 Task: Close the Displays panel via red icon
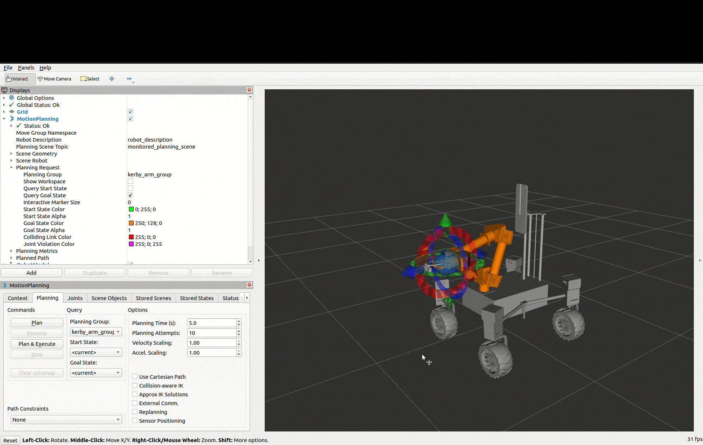pyautogui.click(x=249, y=90)
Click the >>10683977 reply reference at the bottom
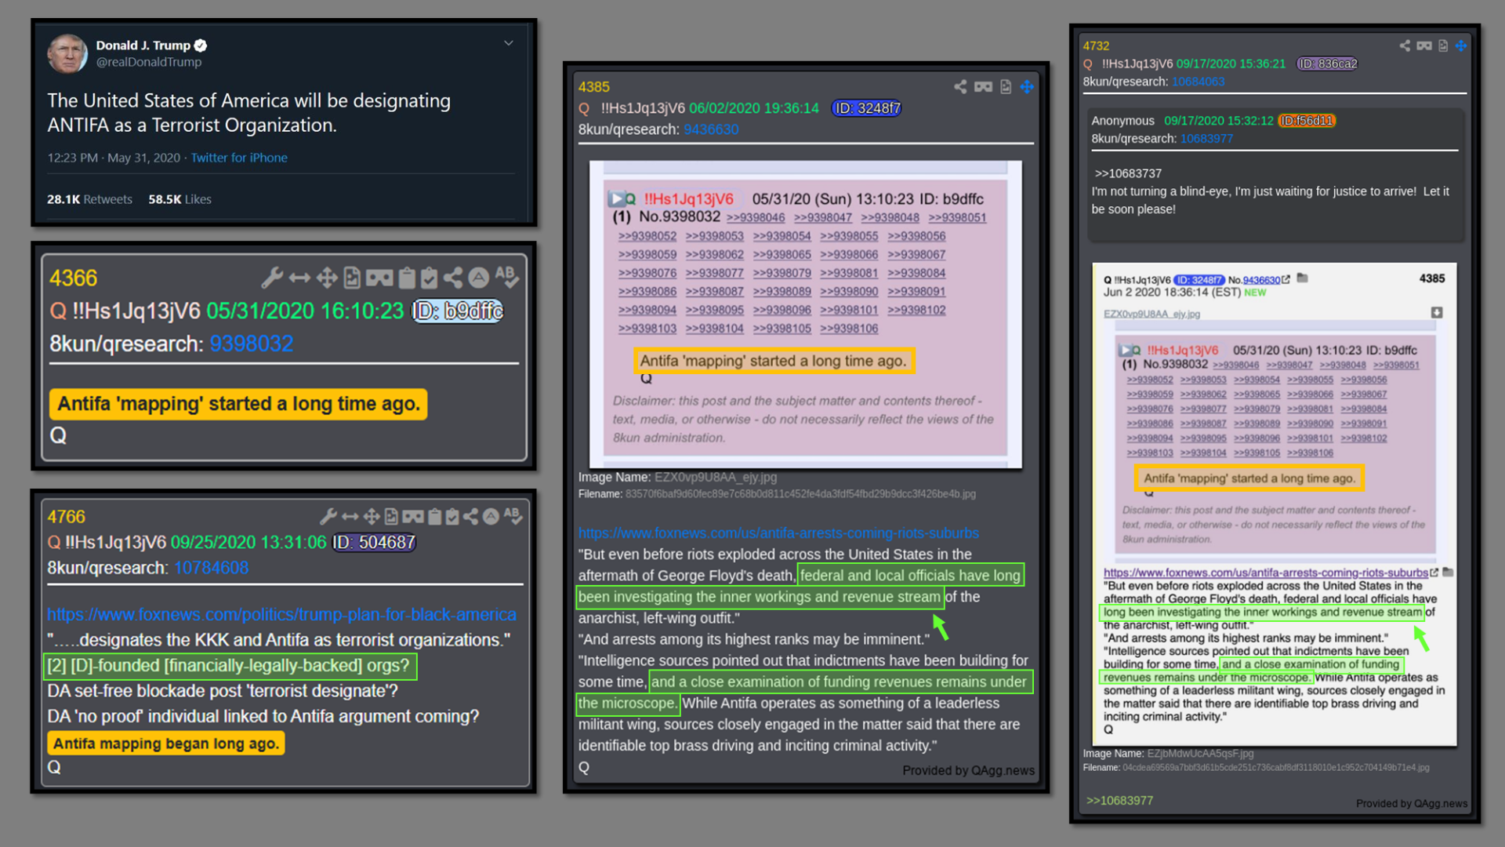The image size is (1505, 847). (x=1119, y=801)
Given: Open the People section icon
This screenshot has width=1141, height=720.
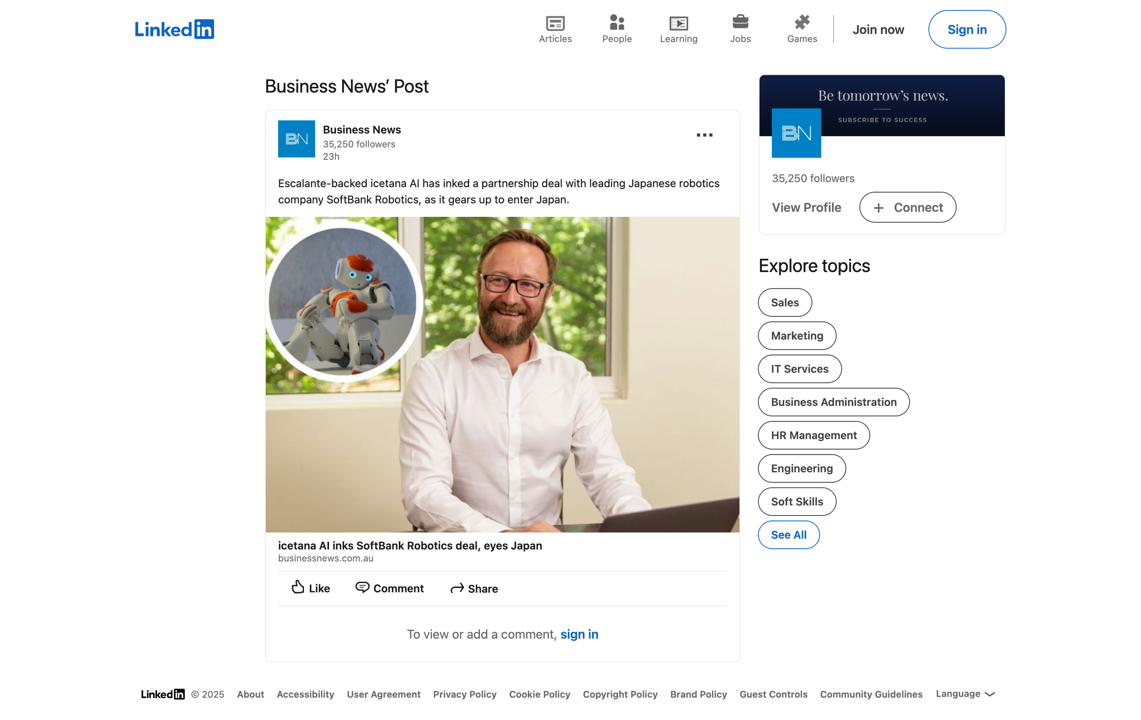Looking at the screenshot, I should [x=616, y=22].
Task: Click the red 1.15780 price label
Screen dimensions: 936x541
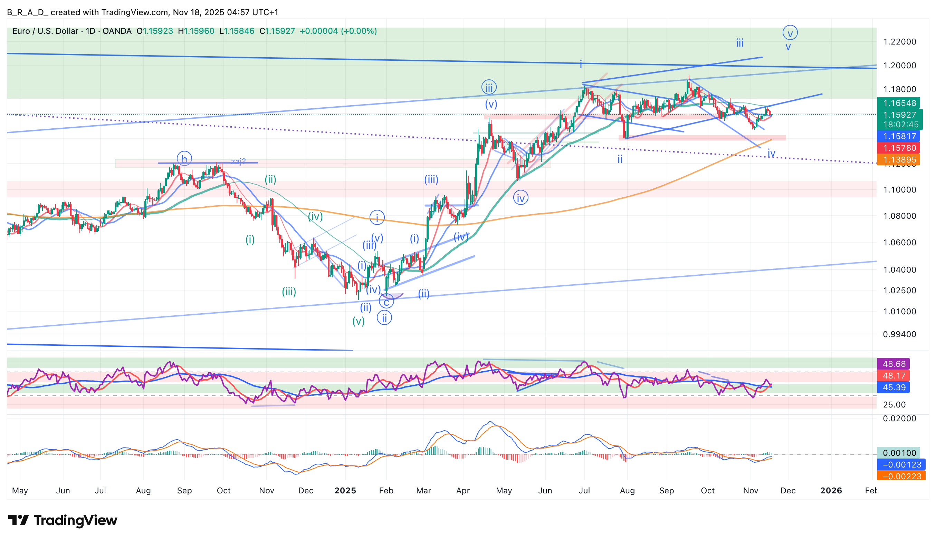Action: [x=899, y=148]
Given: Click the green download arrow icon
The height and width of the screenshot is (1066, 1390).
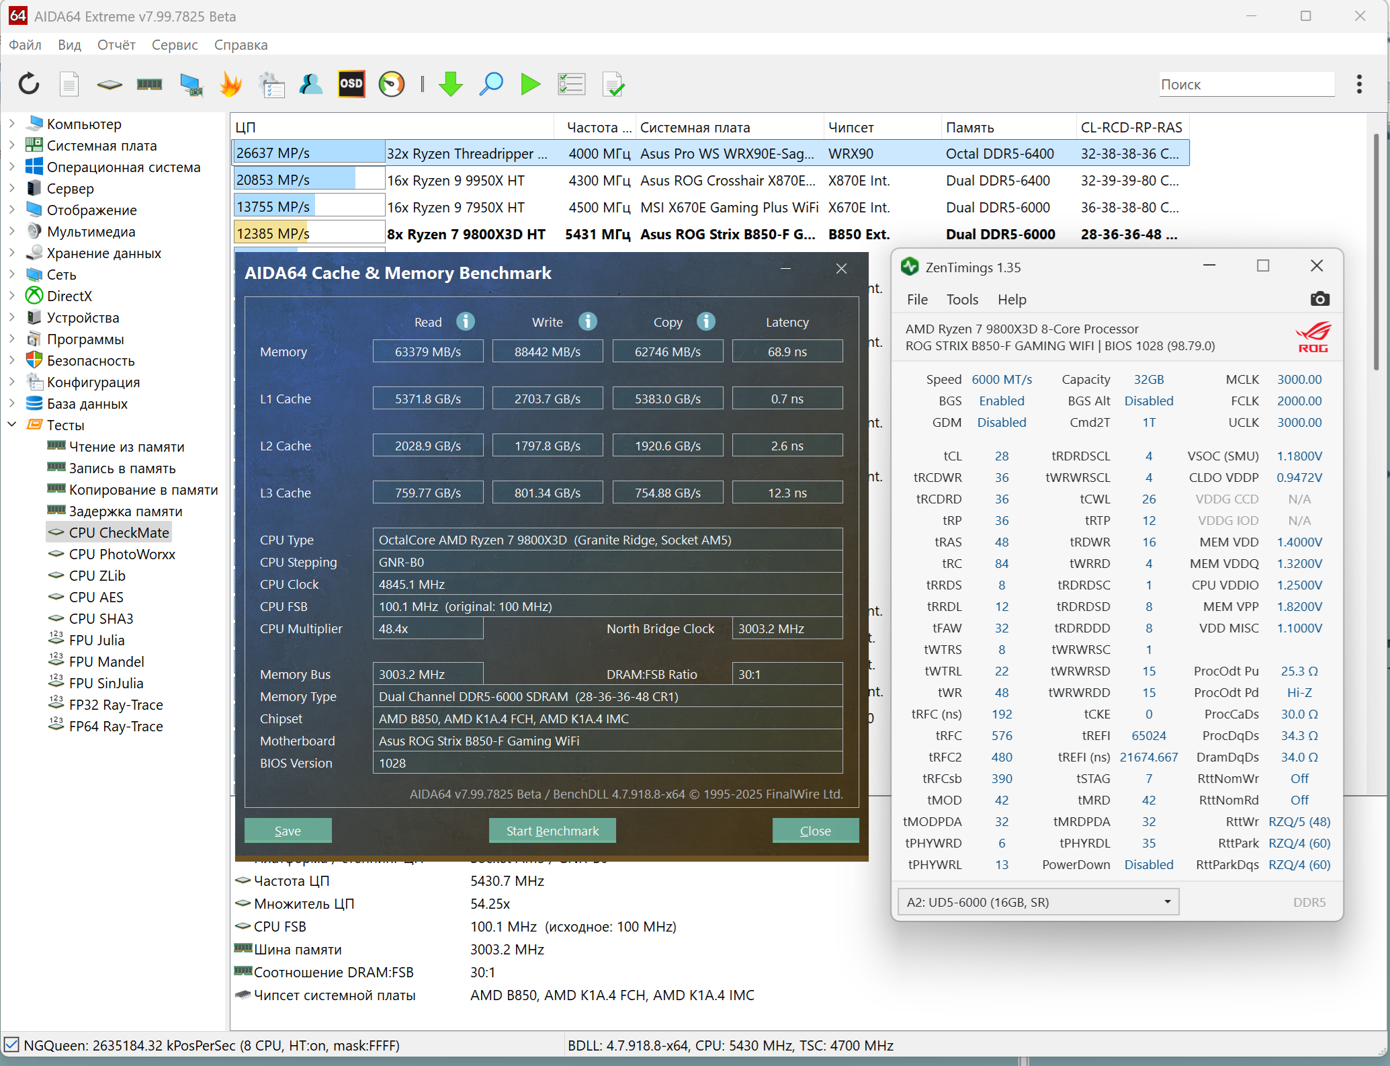Looking at the screenshot, I should [450, 84].
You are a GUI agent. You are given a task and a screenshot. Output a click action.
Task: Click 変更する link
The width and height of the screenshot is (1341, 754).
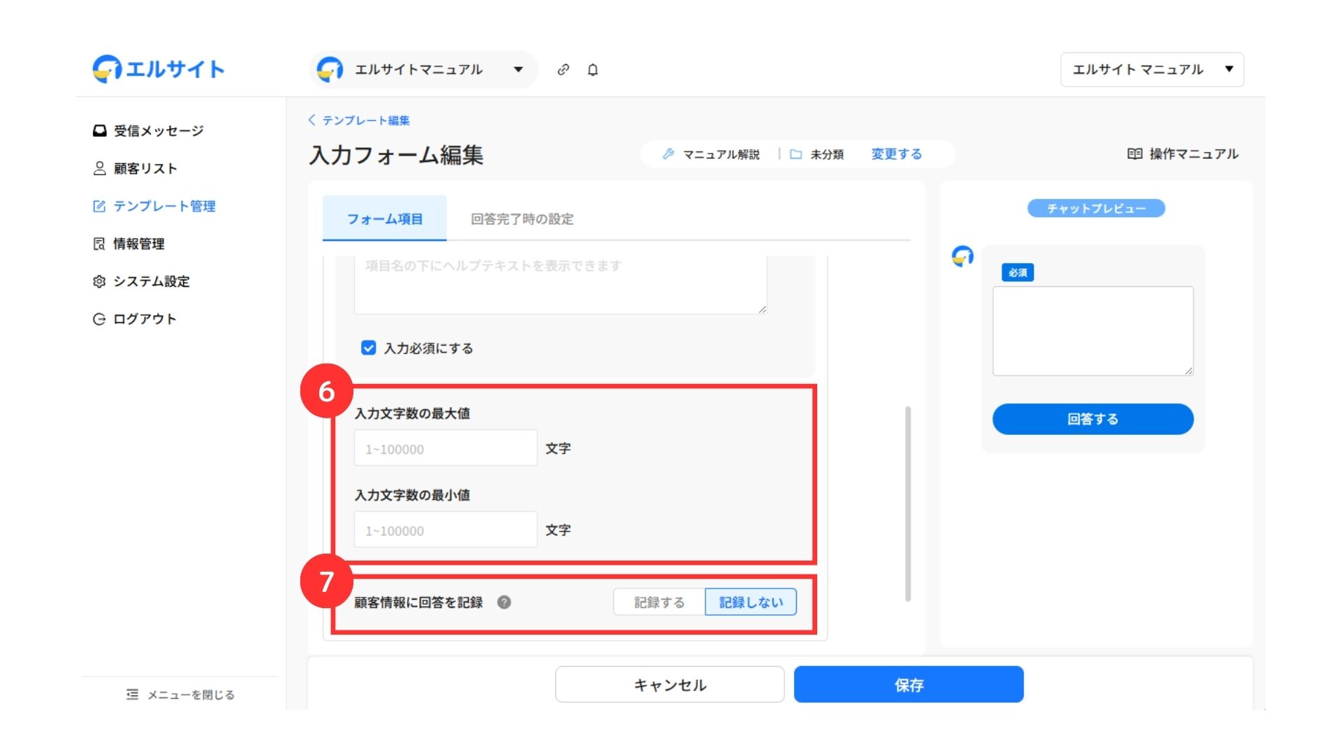(896, 154)
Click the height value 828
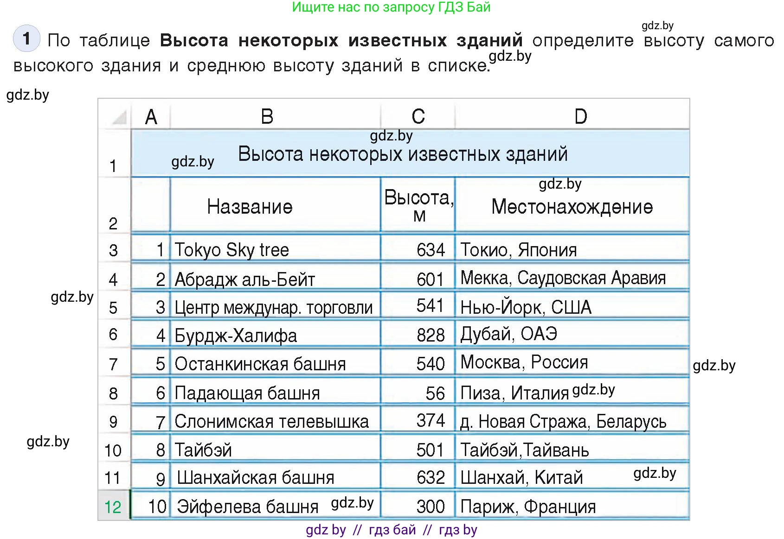 [431, 335]
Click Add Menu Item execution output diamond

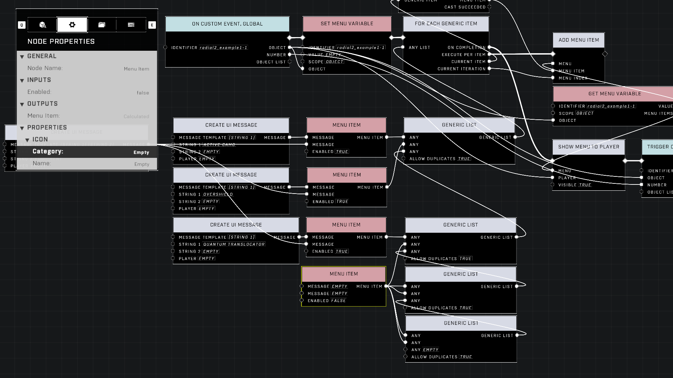(x=605, y=54)
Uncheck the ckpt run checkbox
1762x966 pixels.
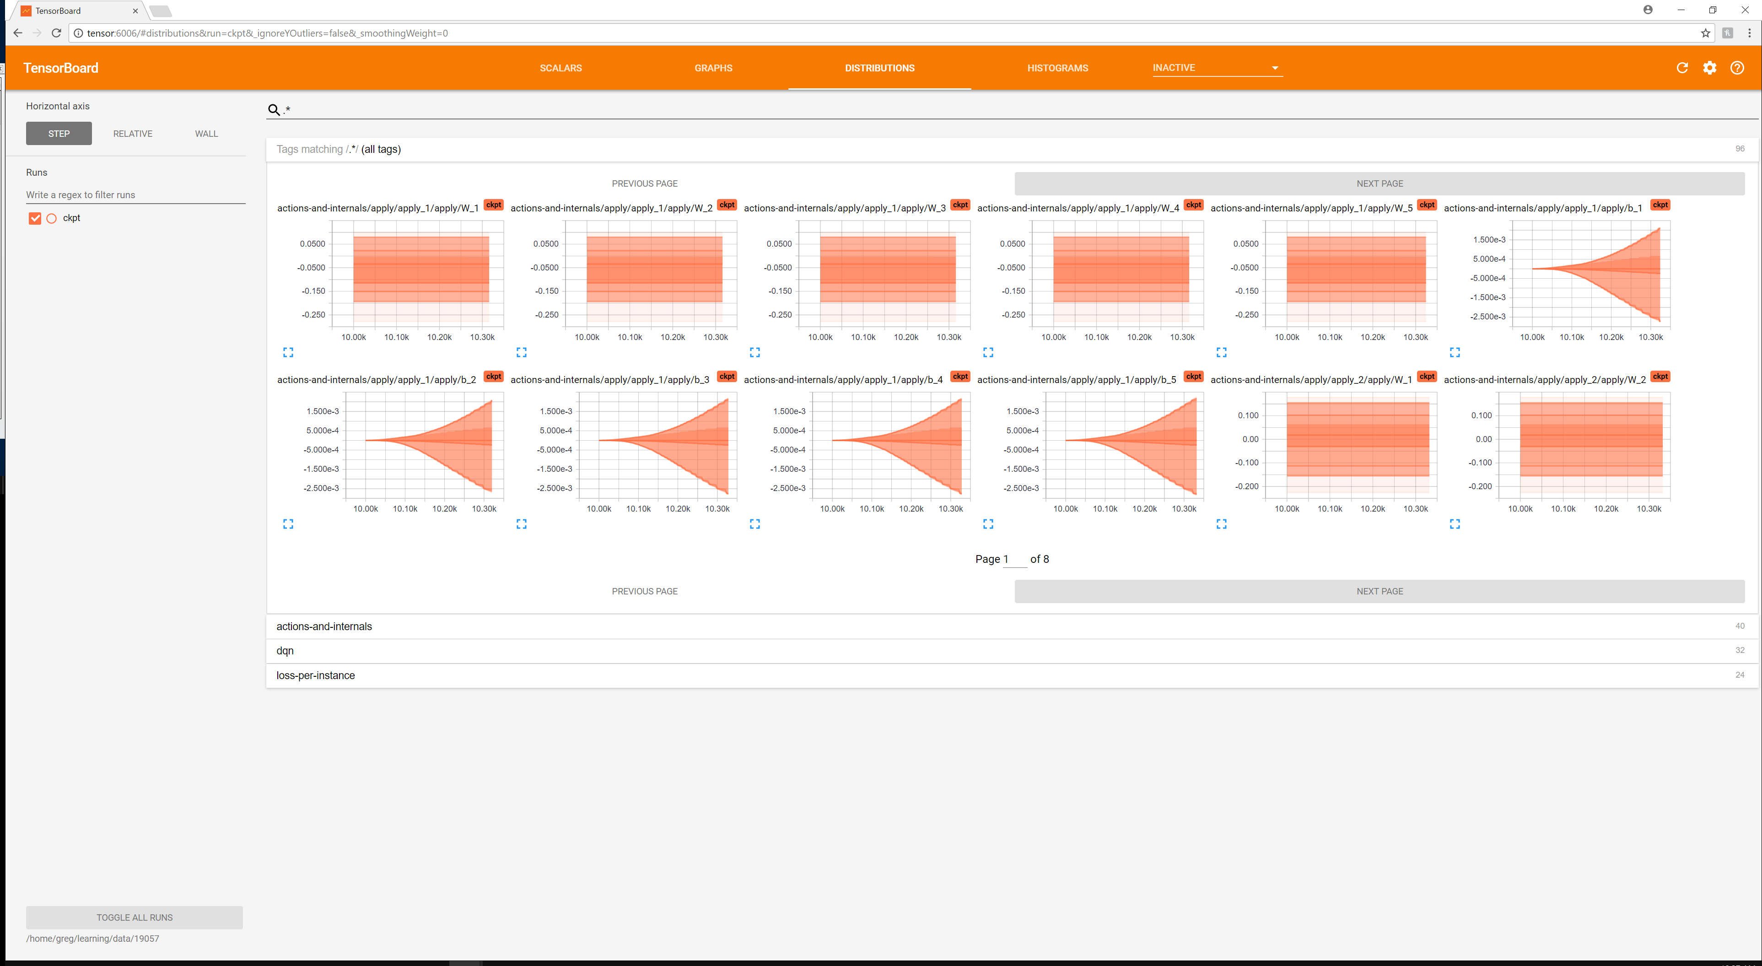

=== Goal of the exercise ===
Output the span from the line with "The height and" through the last line of the data, inclusive and exact, and omit every picture.

=== Problem solution ===
The height and width of the screenshot is (1066, 1390).
Looking at the screenshot, I should [450, 84].
You are a GUI agent. You are given a task and a screenshot. Output a click action.
Task: Click 変更する link
The width and height of the screenshot is (1341, 754).
(896, 154)
Click the height value 828
 [431, 335]
Click Add Menu Item execution output diamond

(x=605, y=54)
Uncheck the ckpt run checkbox
1762x966 pixels.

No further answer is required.